Everyone loves a good story, it seems. Maybe too much. Three U-Mass researchers have detailed the overwhelming influence of anecdotal information in decision making, even less-than-adequate anecdotes presented alongside directly relevant and authoritative statistical information. The research also looks at two strategies that mitigate some of the influence of anecdotal bias, priming a more “scientific” outlook and encouraging counterargument.

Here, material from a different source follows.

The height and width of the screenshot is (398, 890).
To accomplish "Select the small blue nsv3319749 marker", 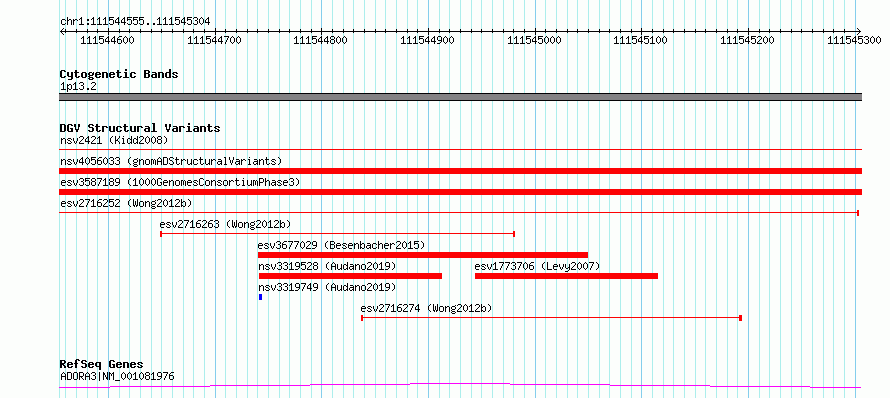I will click(x=261, y=297).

The paper is “Stories vs. Statistics: The Impact of Anecdotal Data on Accounting Decision Making.” The abstract:
Prior research in psychology and communications suggests that decision makers are biased by anecdotal data, even in the presence of more informative statistical data. A bias for anecdotal data can have significant implications for accounting decision making since judgments are often made when both statistical and anecdotal data are present. We conduct experiments in two different accounting contexts (i.e., managerial accounting and auditing) to investigate whether accounting decision makers are unduly influenced by anecdotal data in the presence of superior, and contradictory, statistical data. Our results suggest that accounting decision makers ignored or underweighted statistical data in favor of anecdotal data, leading to suboptimal decisions. In addition, we investigate whether two decision aids, judgment orientation and counterargument, help to mitigate the effects of this anecdotal bias. The results indicate that both decision aids can reduce the influence of anecdotal data in accounting decision contexts. The implications of these results for decision making in accounting and auditing are discussed.
The one thing that might make the study more persuasive would be if they supplemented their detailed statistical results with a good story or two containing “real world” examples of anecdotal bias.